Sometime after WWII, a senior civil servant in the British Government called GOD decided he wanted to prove how much power he could exercise over the people of London, so he established an airport at a little village called HeathRow, just west London, as it was perfectly placed so that he could even feel more powerful than the Queen, because, as time went on, more and more aircraft approached low over Buckingham Palace and took off over Windsor Castle, driving Her Majesty to escape far away into Scotland every year to seek respite from the incessant noise of aircraft, even though her subjects in London could not afford to do so, which so amused GOD that he decided to expand the airport relentlessly, by building terminals one and two and three and then four, at which point there was a revolt from all the disturbed people at the public inquiry, so he just laughed even more loudly and made sure it was built, as he also did with terminal five, when there was so much opposition that the public inquiry lasted almost four years, after which, on a roll, with Heathrow Airport now called "the busiest international airport in the world" and disturbing the whole of greater London, he decided to build another runway at Heathrow, thinking that this grand plan would really rattle the whole of the southeast of England, especially as now he had changed the law, so that there was no inquiry, only a commission to decide what he wanted without the people having any voice to interfere, and his commission laughed too, about the stupidity of ordinary people to put up with increasing oppression by the government (along with draconian anti-terrorist laws and security services reading their emails and endless wars in far-away places like Iraq & Afghanistan), they laughed and laughed over their port and GOD felt so great at having such supreme power until one day, when someone set off a nuke in an aircraft over London, London evaporated so that motorway signs read "London Gone" and perfect silence reigned, apart from just a little chuckle - from another God.

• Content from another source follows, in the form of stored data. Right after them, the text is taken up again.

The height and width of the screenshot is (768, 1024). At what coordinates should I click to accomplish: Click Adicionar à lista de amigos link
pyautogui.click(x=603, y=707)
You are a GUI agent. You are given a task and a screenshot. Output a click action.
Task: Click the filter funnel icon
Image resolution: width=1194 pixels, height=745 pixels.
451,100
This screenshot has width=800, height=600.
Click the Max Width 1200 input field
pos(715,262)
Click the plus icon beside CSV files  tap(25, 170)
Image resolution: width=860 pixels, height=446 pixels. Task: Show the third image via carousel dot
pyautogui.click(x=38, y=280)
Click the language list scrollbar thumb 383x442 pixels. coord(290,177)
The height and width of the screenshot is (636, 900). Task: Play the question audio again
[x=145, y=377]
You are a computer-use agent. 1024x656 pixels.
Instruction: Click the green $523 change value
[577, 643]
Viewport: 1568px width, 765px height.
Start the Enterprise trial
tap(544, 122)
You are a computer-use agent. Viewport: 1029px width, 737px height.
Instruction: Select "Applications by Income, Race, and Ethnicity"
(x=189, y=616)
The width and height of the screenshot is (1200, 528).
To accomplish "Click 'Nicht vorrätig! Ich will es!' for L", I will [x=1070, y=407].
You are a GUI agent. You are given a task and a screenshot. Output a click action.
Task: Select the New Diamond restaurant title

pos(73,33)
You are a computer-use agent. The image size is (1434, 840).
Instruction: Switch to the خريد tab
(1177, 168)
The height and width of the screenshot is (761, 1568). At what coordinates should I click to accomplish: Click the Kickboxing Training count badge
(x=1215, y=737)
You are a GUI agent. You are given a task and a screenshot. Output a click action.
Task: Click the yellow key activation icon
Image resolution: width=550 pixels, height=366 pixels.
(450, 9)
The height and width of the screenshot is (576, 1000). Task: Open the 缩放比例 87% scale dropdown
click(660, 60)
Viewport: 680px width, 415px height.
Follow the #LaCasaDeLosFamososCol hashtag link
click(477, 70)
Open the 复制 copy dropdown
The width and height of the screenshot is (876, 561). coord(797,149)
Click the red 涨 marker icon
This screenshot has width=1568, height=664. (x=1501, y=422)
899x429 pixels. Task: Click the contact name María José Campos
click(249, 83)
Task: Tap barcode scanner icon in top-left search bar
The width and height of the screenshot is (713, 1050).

May 26, 2014 7:37 PM Stonewriter    says:

Here's my contribution to the challenge:

 

Mac Iverson, as he watched T. J. get out of her golf cart, remembered that it was just three months ago that he was standing here at the eleventh hole when he first met Det. Sgt. T. J. James who had come to tell him that his soon to be ex-wife had been murdered and then proved that his fiancée had been the killer, but more importantly, was that for the first time in his life, he realized, he was in love.

 

Cheers!

Stonewriter

May 29, 2014 3:47 PM seltzer    says:

"Breeze, a young woman who appeared out of nowhere and who enjoyed frole-play that implied that she had lived many times before, falls into a coma and wakes up on the shores of Troy, 3000 years before."

 

Anyone interest?  That's the first sentence of my description of my novel "Beware of Gods Bearing Girfts".

 

Richard Seltzer, seltzer@samizdat.com

Jun 1, 2014 11:58 AM PsyFi    says:

The prisoner stares blankly, in a state of deja vu, at the jury member reading; Deally is not surprised at the sentence, knowing as he received the final verdict, he felt a bit of nostalgia that finally after three centuries, countless clones, a wake of trysts it had ended in his capture, but he had fun because he was a born killer, and he wasn't finished yet.

 

I took my book and retold it in one sentence. That was a great challenge. Thanks.